Zbiórka Zbiórka na pomoc rodziny - zdjęcie główne

Zbiórka na pomoc rodziny

24 078 zł  z 300 000 zł (Cel)
Wpłaciło 281 osób
Krystian Szymaniewicz - awatar

Krystian Szymaniewicz

Organizator zbiórki

Zbiórka na pomoc rodziny z powodu odejścia Męża i Ojca nowonarodzonego  dziecka.

 

Nawet najmniejsza pomoc jest ważniejsza, niż największe współczucie".

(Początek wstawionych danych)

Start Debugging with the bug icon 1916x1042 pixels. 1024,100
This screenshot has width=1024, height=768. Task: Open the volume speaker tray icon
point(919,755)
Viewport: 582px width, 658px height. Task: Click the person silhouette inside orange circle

Bardzo proszę o wsparcie finansowe dla Moniki i jej dziecka Maksymiliana  który się urodził 10 grudnia 2021 a w  dniu 14.12.21 zmarł jego tato, nasz przyjaciel Paweł dosłownie jednego dnia, wyszedł z domu by wybrać swojego Syna i Żonę ze szpitala by zabrać świeżo „upieczoną mamę” do domu lecz się dowiedział że tego dnia jeszcze nie wyjdą ze szpitala jego bliscy że dopiero za kilka dni, nie zrozumiemy do końca dlaczego tak się przejął tą wiadomością i po chwili Paweł zasłab a kilka godzin potem umarł w szpitalu doznając wylewu.   Małżonkowie byli zawsze skromni i nigdy nie chcieli ,,przepychać się na siłę przez życie". Po prostu wspaniali, wyciszeni ludzie, jakich coraz mniej spotykamy w obecnych czasach.

Paweł!!  Kim był Paweł?? Dla jednych może całkiem obcym człowiek nie znany, ale dla innych był wszystkim.!!! Był przyjacielem, bratem, kolegą znajomym, kuzynem, ojcem, mężem, synem, wnukiem, itd…. Można by wymieniać bez końca a Kim był dla Ciebie?

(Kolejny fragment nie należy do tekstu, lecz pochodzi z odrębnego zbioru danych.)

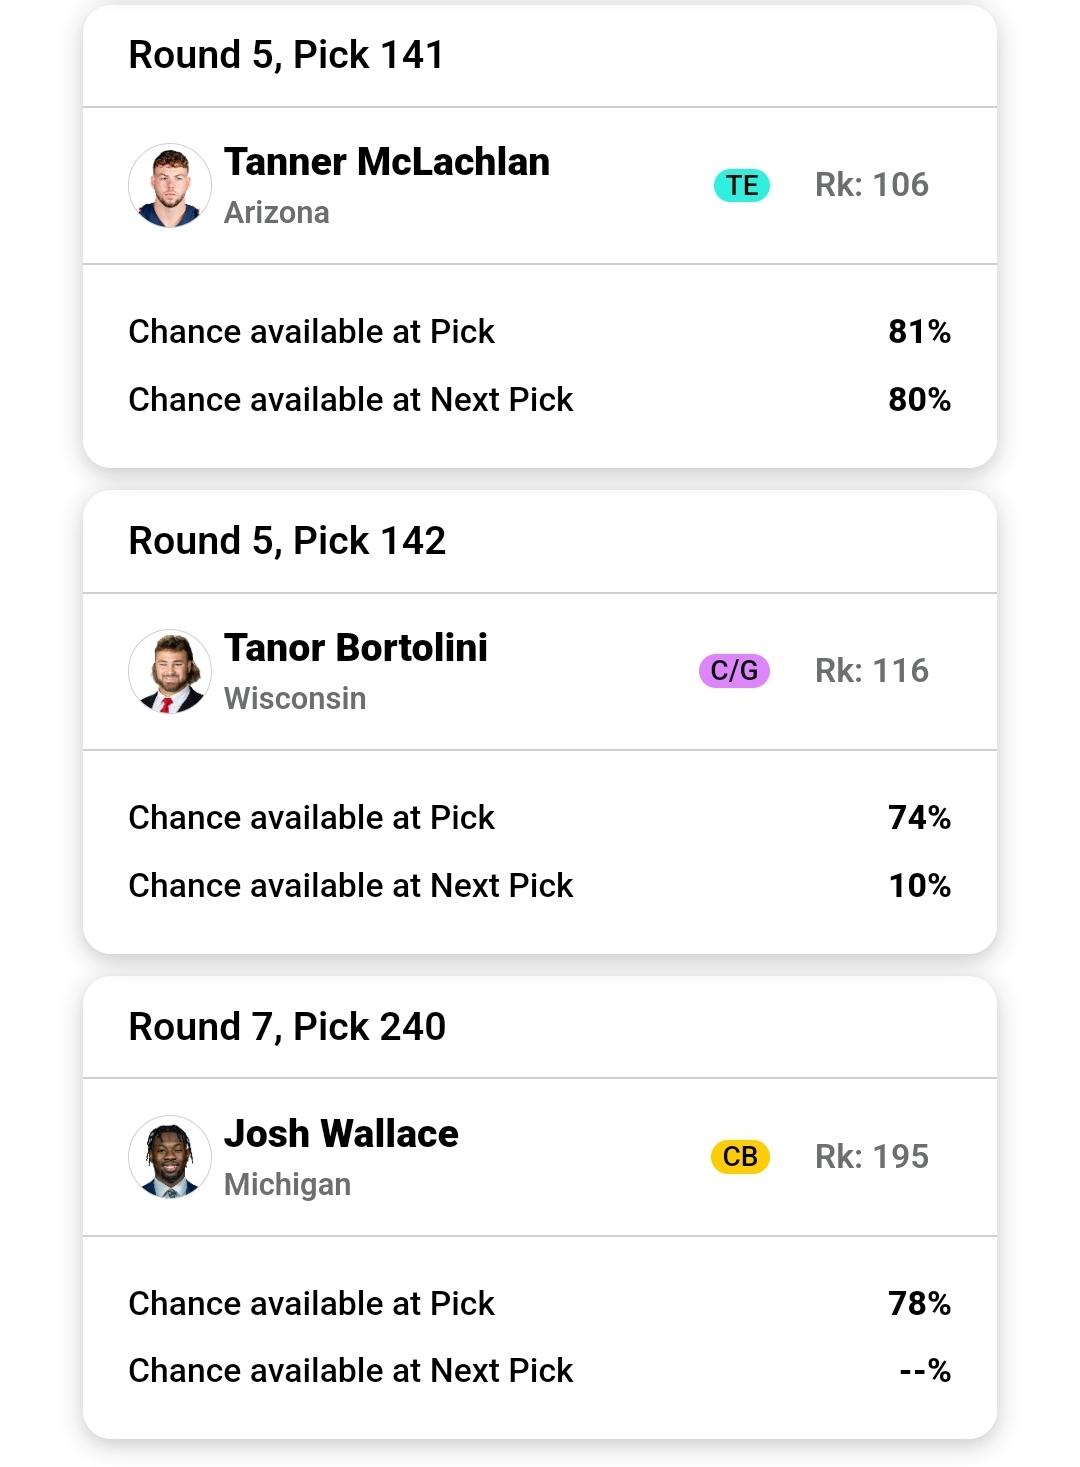Open Tanor Bortolini's player headshot

170,671
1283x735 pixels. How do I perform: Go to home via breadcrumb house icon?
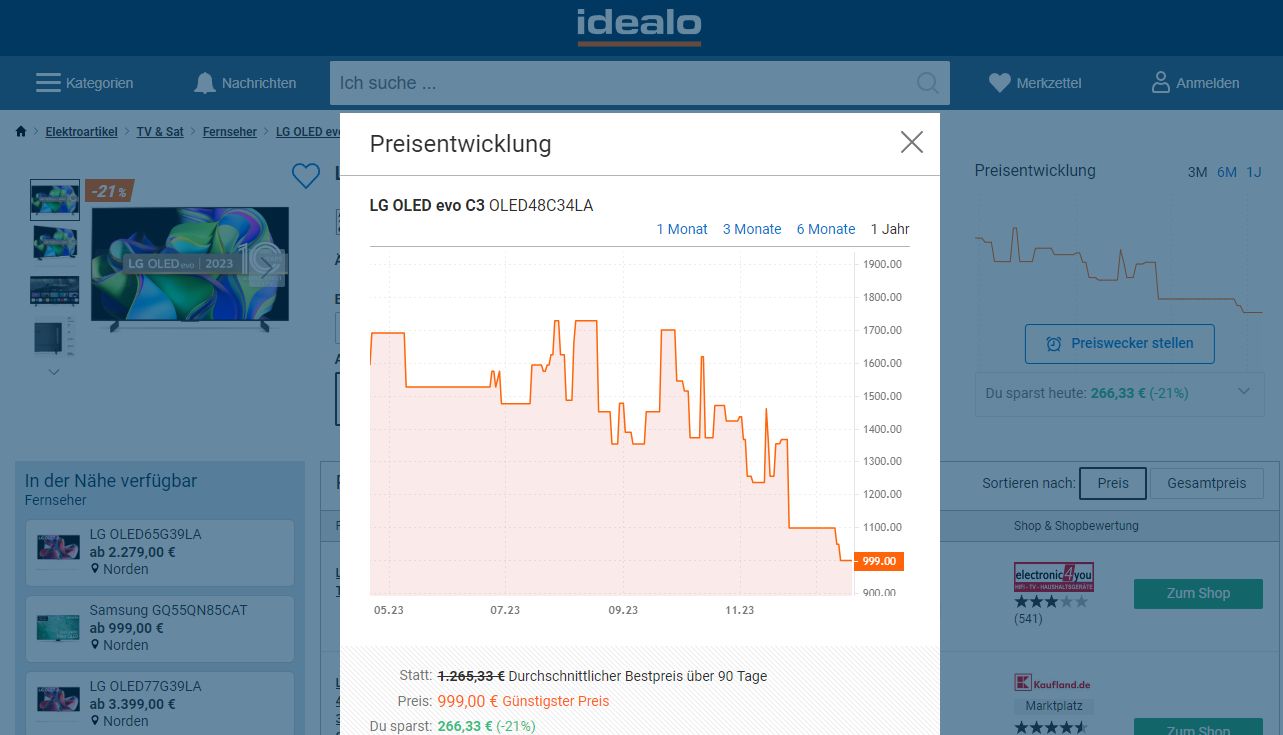click(21, 132)
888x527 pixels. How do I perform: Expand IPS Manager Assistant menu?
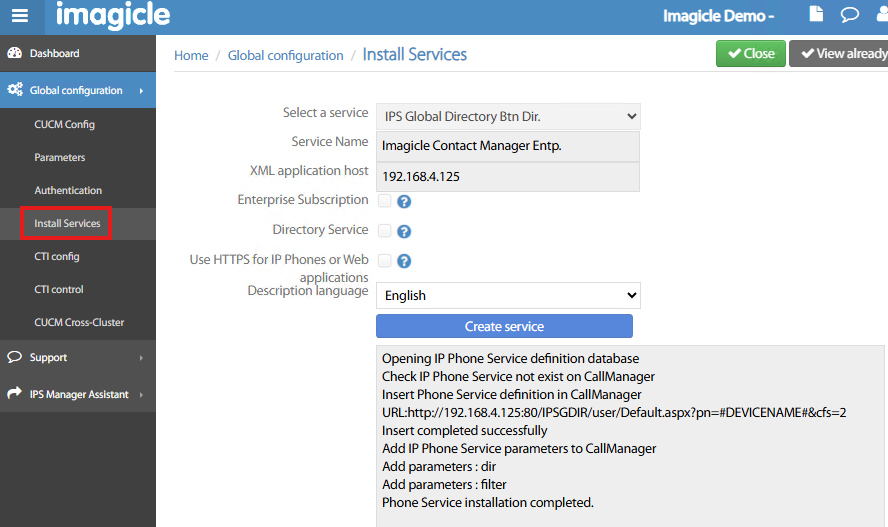[77, 394]
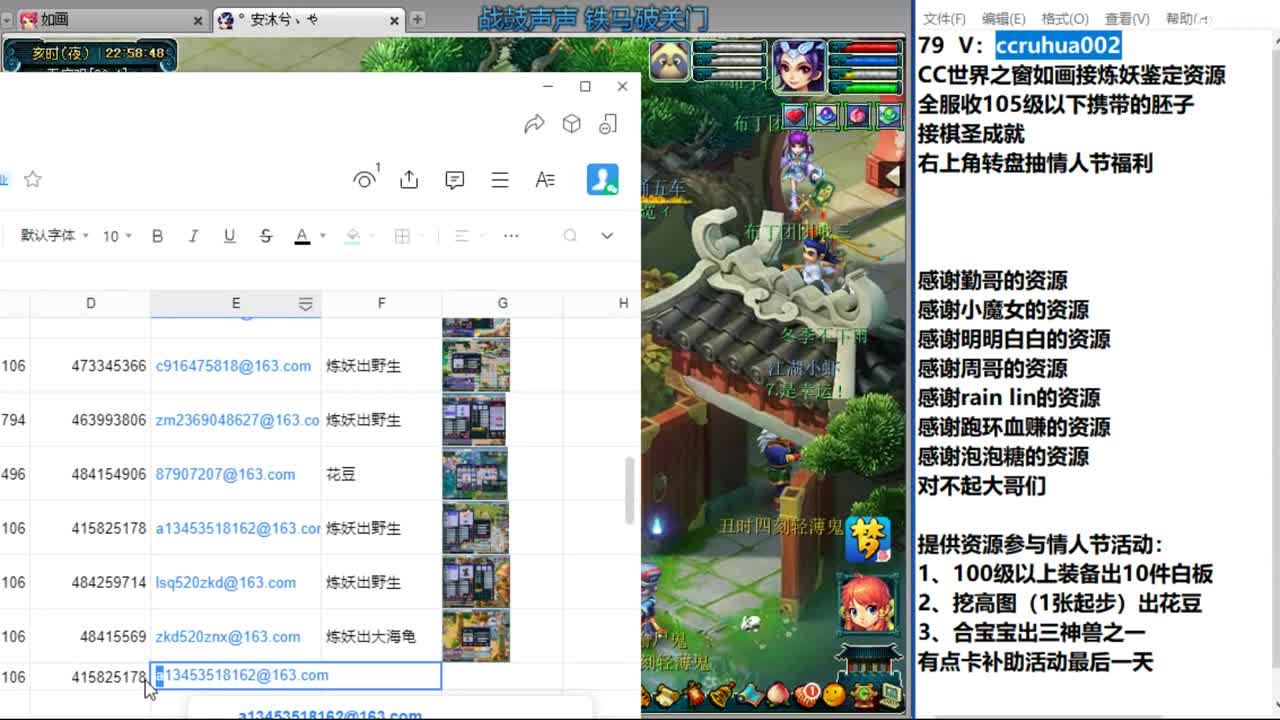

Powiem w skrócie, kim był dla mnie!!!

Nie jest mi łatwo pisać te słowa, wszak spędziliśmy razem pół wieku. Pamiętam nasze pierwsze spotkanie. Na kuchni próbowałem być poważnym i odpowiedzialnym. Miałem w końcu zostać jego szefem kuchni, ale im bardziej się starałem być poważnym tego dnia tym większego banana na twarzy miał Paweł. Paweł był tak ciepłą osobą i tak promieniowało od niego dobrocią, że nawet, gdy dochodziło do tak zwanej spiny to zawsze wymiękłem i zawsze wspólne zapalenie papierosa godziło wszystko.... dziś zastanawiam się, czy to był przypadek.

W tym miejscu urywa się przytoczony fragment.